— Listed records —
[Start of Attachment]
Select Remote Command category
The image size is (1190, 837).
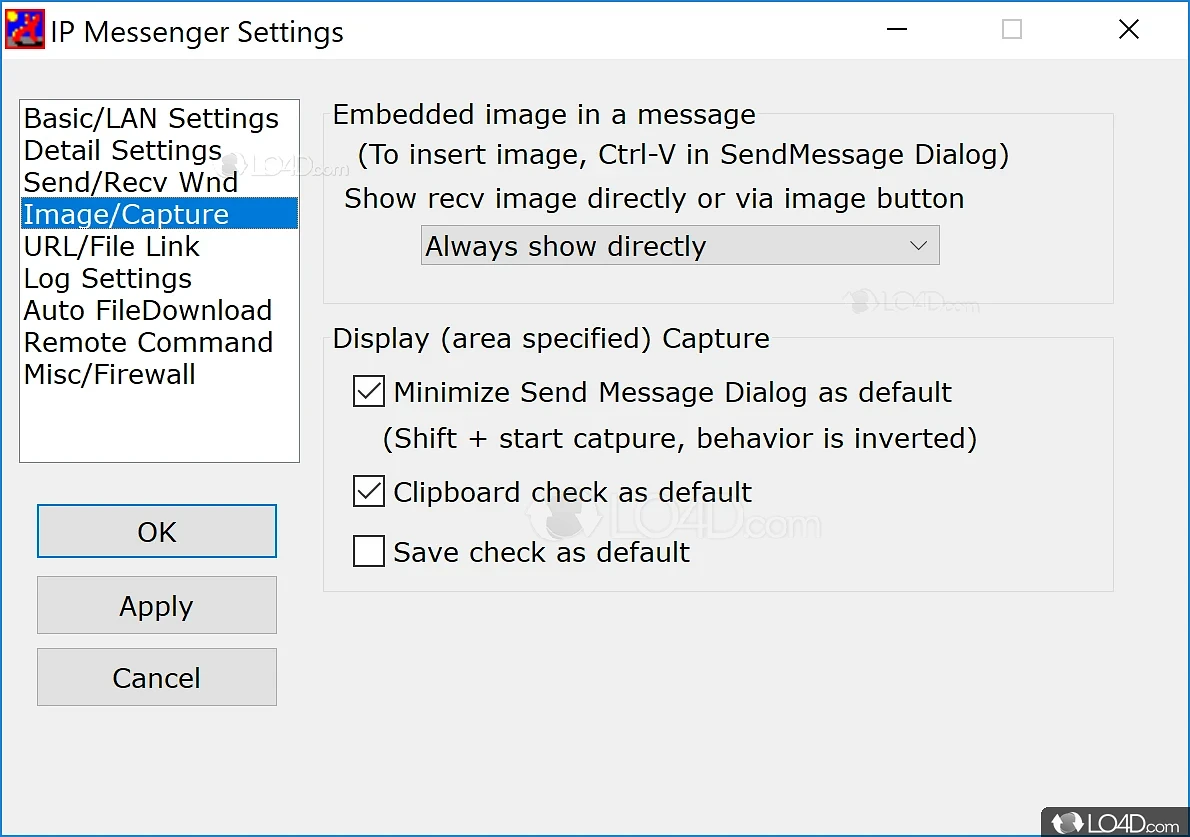coord(148,342)
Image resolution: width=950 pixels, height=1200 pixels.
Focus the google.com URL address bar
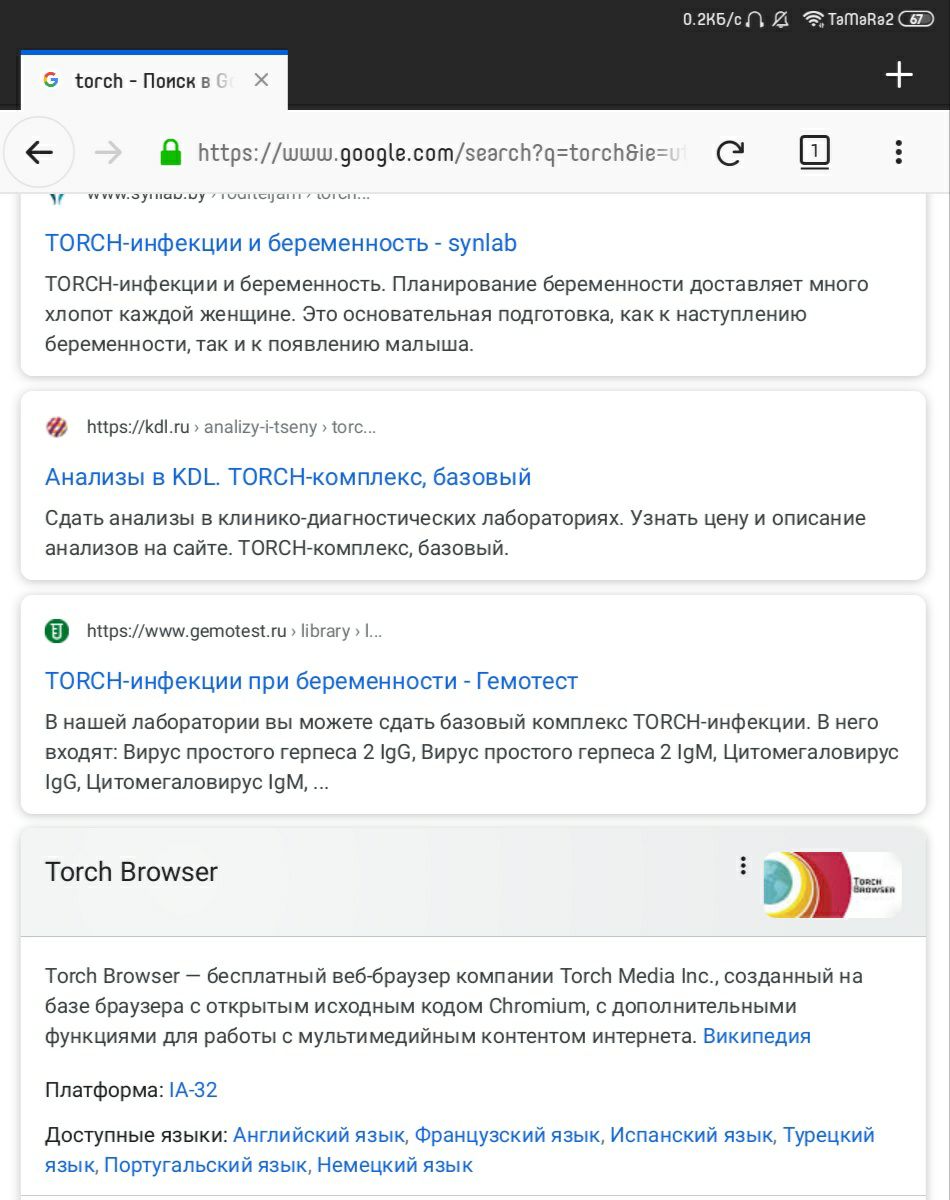click(442, 153)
[End of Attachment]
— Try it —
Please transcribe the whole listing above exactly, with the images left out.

— Written answer —
Select Remote Command category
The image size is (1190, 837).
coord(148,342)
Image resolution: width=950 pixels, height=1200 pixels.
Focus the google.com URL address bar
click(442, 153)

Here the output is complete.